= Trim and Fit =

Former weight loss programme for Singapore schools

The Trim and Fit (TAF) programme was a weight loss programme that targeted child obesity in Singapore schools between 1992 and 2007. Introduced by the Ministry of Education, schoolchildren under the programme were educated on nutrition, calorie control, and participated in intense physical exercise and activities.

==Overview==
Overall, the programme was successful in reducing the obesity rate amongst schoolchildren from 14% to 9.8% by 2002. However, it came at a psychological cost of participants being stigmatised and in some cases, reportedly diagnosed with eating disorders. The TAF programme has since been replaced by the Holistic Health Framework (HHF) which includes all schoolchildren.

==The programme==
The TAF programme was introduced into schools in 1992 as part of the National Healthy Lifestyle Campaign. It was a result of a 1991 review of the nation's health plan by a national committee. Students aged 9 to pre-tertiary education were required to undergo annual BMI measurements and National Physical Fitness Award test (a precursor fitness test similar to Individual Physical Proficiency Test for National Servicemen). The country's population at that time was showing an increase in obesity that became associated with health problems and loss of manpower for male conscripts in National Service, which caused many conscripts to be deemed unfit for deployment into combat service.

The programme was deemed by observers as an interventionist measure, requiring students who were deemed overweight to be subject to additional intense exercises or physical activities for at least one and a half hours per week. These activities were organised during recess or at times set aside before or after lessons at schools' discretion. They were also issued with "calorie cash" - food ration coupons from which no more than a certain number of calories may be purchased and consumed in a recess break. The amount of calorie cash was inversely proportional to the child's obesity rate. Children which exceeded the 160% of the ideal BMI were referred to the Health Promotion Board for follow-up action.

A direct impact of the TAF programme was a reduction of the obesity rate of schoolchildren from 14% to 9.8% by 2002. Worldwide public health experts have evaluated the TAF model for possible replication around the world.

A carrot-and-stick approach was adopted in putting pressure on schools to meet the targets of fitness and obesity set by the ministry. Cash incentives were awarded by the ministry to schools that exceeded fitness targets and created new strategies to maintain students' obesity levels. Schools that failed had to face "consultation" sessions with ministry officials. Schools were also ranked annually based on how well targets were met at national level. Schools were given a wide discretion in determining how TAF was to be implemented, which resulted in some schools going so far as to implement apartheid-like segregation - for instance, where children were grouped to sit at normal and overweight tables during recess.

==Psychological factors==
Psychological motivation and peer pressure was emphasised in implementation of the programme, which formed the bulk of criticism of the programme as being insensitive and heavy-handed. Several TAF participants reported experiences of stigmatization, teasing, physiological stress and lower self-esteem as they found themselves being singled out for being obese. It was also quickly pointed out that the name of the programme contained a negative connotation, as its anadrome was 'FAT'. Despite such criticism, education officials continually insisted that the programme was not out to stigmatise overweight children.

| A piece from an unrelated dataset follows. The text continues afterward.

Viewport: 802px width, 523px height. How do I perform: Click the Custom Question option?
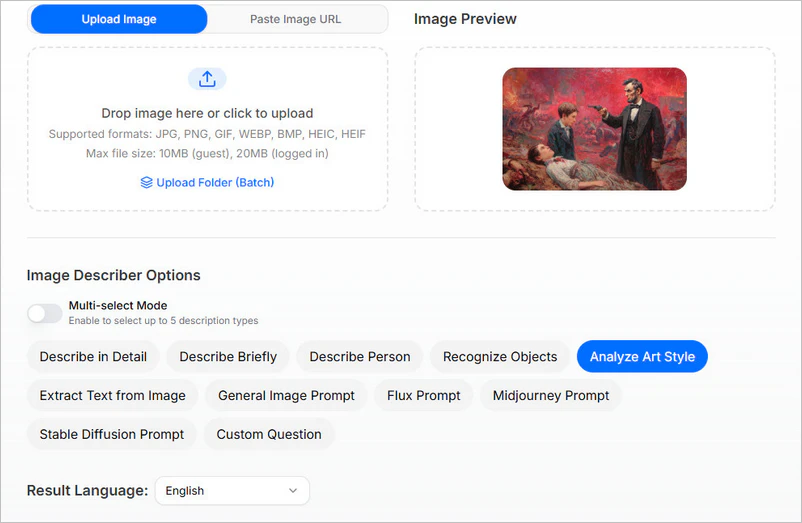(269, 435)
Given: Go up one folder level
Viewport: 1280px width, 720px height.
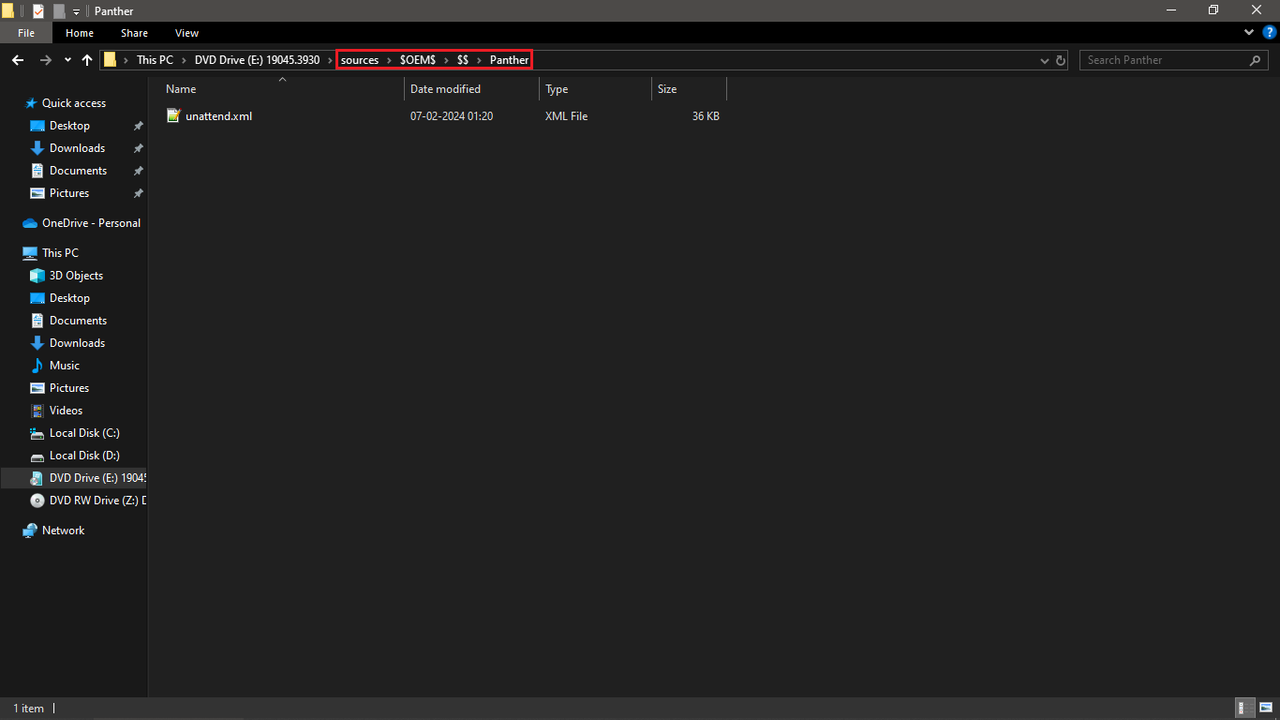Looking at the screenshot, I should tap(87, 60).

In 2005, a National University of Singapore study of 4,400 schoolgirls linked TAF to an increase in eating disorders. It found that girls were more likely to have poorer relationship with their parents and their female friends. The findings correlated to a Singapore General Hospital study released a week earlier which found that instances of anorexia nervosa and bulimia increased six-fold from 1994 to 2002. The Ministry of Education quickly rejected these findings; claiming TAF was not a factor in the increase in anorexia.

Two years later, in 2007, the Ministry of Education decided to replace TAF with the Holistic Health Framework (HHF). The HHF intended to ensure the fitness and health of all school children.